The United States market for manufacturing beef fell away noticeably in the fourth quarter of last year, but has been on an upwards trajectory since, really gaining pace since the start of February.

Prices for the US’s own lean grinding beef have lifted US24c/lb since mid-December, and the imported market that New Zealand trades on has jumped by a similar margin. Once you factor in the better exchange rate, imported 95CL bull meat is paying around NZ$1.70/kg more than at that low point in December, and imported 90CL cow meat is up $1.10kg since then.  

The main driver here is the US cow kill, or rather what it’s expected to do over the coming months. 

Much of the US experienced severe drought for an extended period over the past year or two. 

With beef breeders having to reduce numbers to manage feed, that sent the cow kill through the roof. 

In the year to late-January, cow slaughter tallies were the highest since at least 2006. 

Therefore US traders have been flush with their own supplies of lean grinding beef.

However, overseas analysts are picking a swift change of tune in these supplies. 

Other than a pocket of land around Kansas, the worst of the drought has essentially broken. And with weather forecasters picking a switch from La Niña to El Niño, conditions should, in theory, continue to improve as the year progresses, pushing the industry into “herd rebuild” mode. 

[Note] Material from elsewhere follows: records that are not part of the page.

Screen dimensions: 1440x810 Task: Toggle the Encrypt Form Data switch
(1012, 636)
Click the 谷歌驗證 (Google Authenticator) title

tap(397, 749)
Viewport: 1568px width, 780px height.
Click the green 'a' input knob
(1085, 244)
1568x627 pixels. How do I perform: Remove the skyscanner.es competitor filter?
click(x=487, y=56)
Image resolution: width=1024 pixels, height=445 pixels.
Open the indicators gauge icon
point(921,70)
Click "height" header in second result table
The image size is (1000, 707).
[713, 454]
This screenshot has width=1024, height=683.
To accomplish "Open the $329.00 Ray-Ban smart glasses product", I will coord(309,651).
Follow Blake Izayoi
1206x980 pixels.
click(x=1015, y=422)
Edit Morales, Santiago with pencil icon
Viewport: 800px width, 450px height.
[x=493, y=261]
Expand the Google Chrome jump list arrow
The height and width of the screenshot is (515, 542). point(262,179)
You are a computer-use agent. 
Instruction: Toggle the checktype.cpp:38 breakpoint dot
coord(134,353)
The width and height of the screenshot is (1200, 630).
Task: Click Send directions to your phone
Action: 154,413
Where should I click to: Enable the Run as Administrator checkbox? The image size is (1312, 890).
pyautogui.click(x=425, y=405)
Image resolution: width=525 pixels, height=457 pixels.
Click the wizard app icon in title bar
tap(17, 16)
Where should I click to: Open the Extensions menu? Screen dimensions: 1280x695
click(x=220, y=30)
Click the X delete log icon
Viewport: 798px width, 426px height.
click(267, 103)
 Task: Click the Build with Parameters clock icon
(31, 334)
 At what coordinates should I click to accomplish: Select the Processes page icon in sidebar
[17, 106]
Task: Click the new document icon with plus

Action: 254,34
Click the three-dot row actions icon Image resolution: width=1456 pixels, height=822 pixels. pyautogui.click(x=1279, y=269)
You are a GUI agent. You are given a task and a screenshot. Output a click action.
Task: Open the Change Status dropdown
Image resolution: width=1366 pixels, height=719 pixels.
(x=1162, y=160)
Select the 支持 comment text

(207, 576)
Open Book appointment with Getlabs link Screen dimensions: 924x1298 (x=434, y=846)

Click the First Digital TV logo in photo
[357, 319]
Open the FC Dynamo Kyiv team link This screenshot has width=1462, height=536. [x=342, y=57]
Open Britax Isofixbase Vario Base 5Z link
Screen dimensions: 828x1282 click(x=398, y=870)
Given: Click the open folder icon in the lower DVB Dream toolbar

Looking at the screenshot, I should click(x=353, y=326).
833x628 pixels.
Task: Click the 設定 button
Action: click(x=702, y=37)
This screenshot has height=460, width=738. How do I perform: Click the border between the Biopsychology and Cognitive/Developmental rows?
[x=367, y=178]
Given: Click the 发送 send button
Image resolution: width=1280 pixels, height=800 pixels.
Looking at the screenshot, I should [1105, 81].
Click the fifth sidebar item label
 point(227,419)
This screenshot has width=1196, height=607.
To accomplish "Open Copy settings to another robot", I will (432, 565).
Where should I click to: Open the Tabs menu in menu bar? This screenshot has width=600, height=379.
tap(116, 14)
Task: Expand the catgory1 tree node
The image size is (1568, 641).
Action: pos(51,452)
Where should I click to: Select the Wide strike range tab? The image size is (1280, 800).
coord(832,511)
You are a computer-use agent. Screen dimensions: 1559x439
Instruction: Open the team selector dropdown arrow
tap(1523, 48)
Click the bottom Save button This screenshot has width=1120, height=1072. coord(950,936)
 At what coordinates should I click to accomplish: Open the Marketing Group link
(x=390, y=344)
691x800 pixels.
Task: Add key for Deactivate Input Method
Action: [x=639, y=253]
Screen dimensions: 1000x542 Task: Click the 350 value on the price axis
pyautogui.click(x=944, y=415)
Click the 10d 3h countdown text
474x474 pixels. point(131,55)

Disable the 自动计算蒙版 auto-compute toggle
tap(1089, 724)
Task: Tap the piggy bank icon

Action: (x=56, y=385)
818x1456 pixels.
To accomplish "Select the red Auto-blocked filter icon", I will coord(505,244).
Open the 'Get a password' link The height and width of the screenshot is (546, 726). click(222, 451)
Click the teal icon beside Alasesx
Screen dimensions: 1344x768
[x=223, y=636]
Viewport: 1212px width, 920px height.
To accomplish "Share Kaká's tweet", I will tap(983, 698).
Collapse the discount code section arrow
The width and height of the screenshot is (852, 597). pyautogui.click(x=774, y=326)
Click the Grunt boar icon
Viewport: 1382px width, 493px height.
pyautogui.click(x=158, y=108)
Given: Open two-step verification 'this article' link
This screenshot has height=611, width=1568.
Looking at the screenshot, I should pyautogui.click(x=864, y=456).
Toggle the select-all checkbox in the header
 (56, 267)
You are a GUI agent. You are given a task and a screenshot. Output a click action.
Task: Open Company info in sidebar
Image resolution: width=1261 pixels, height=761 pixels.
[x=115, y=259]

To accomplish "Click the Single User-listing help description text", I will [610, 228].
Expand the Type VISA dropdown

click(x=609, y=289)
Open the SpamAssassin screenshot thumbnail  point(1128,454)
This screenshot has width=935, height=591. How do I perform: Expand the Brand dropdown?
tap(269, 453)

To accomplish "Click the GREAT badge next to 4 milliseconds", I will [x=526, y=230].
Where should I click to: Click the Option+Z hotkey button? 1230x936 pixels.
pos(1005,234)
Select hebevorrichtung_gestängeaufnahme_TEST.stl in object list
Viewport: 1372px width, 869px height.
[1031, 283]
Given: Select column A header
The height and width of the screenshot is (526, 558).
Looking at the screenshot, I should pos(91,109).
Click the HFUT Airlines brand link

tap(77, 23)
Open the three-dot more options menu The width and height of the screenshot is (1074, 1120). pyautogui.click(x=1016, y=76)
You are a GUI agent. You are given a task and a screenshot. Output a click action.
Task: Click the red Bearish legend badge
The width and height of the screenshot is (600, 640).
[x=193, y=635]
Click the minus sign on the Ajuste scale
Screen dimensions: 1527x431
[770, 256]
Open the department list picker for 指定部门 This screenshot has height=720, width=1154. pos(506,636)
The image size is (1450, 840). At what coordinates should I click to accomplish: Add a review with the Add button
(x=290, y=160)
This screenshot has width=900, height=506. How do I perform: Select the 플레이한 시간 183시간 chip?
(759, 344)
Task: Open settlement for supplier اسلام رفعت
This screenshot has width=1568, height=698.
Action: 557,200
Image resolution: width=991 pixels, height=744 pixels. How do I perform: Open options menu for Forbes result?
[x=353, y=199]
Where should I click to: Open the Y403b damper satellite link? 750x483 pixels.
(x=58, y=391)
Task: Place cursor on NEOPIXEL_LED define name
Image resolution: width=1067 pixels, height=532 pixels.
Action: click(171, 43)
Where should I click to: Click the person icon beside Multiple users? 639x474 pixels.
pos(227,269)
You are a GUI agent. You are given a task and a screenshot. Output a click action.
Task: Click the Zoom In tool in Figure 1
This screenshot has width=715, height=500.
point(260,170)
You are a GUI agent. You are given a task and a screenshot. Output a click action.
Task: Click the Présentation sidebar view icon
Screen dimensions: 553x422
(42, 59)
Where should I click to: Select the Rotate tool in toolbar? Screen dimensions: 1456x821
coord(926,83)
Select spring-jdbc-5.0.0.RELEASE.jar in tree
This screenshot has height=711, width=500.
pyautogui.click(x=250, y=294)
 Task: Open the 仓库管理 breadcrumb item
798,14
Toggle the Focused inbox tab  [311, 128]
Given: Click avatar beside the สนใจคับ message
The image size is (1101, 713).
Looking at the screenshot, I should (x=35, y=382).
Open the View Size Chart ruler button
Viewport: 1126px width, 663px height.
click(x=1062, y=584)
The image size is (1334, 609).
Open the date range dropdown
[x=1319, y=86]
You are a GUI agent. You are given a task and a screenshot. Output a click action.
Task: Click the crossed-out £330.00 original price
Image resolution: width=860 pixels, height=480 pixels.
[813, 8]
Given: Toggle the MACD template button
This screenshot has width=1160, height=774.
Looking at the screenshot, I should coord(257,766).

US buyers are aware of this and are willing to pay more to secure extra product now, on the assumption that they could battle to find their required volumes late in the year as the cow kill really starts to tank.

The last big US drought was back in 2012 and early-2013, and was followed by a massive drop-off in the cow kill, which in turn sent imported grinding beef prices skywards in 2014 and 2015.

And the re-emergence of China has added a bit more urgency to this activity for those that look to NZ and Australia for product. 

China was taking a reasonable volume in the last few months of last year, but orders and prices paid have kicked up a gear since the nation has come back from the Chinese New Year break.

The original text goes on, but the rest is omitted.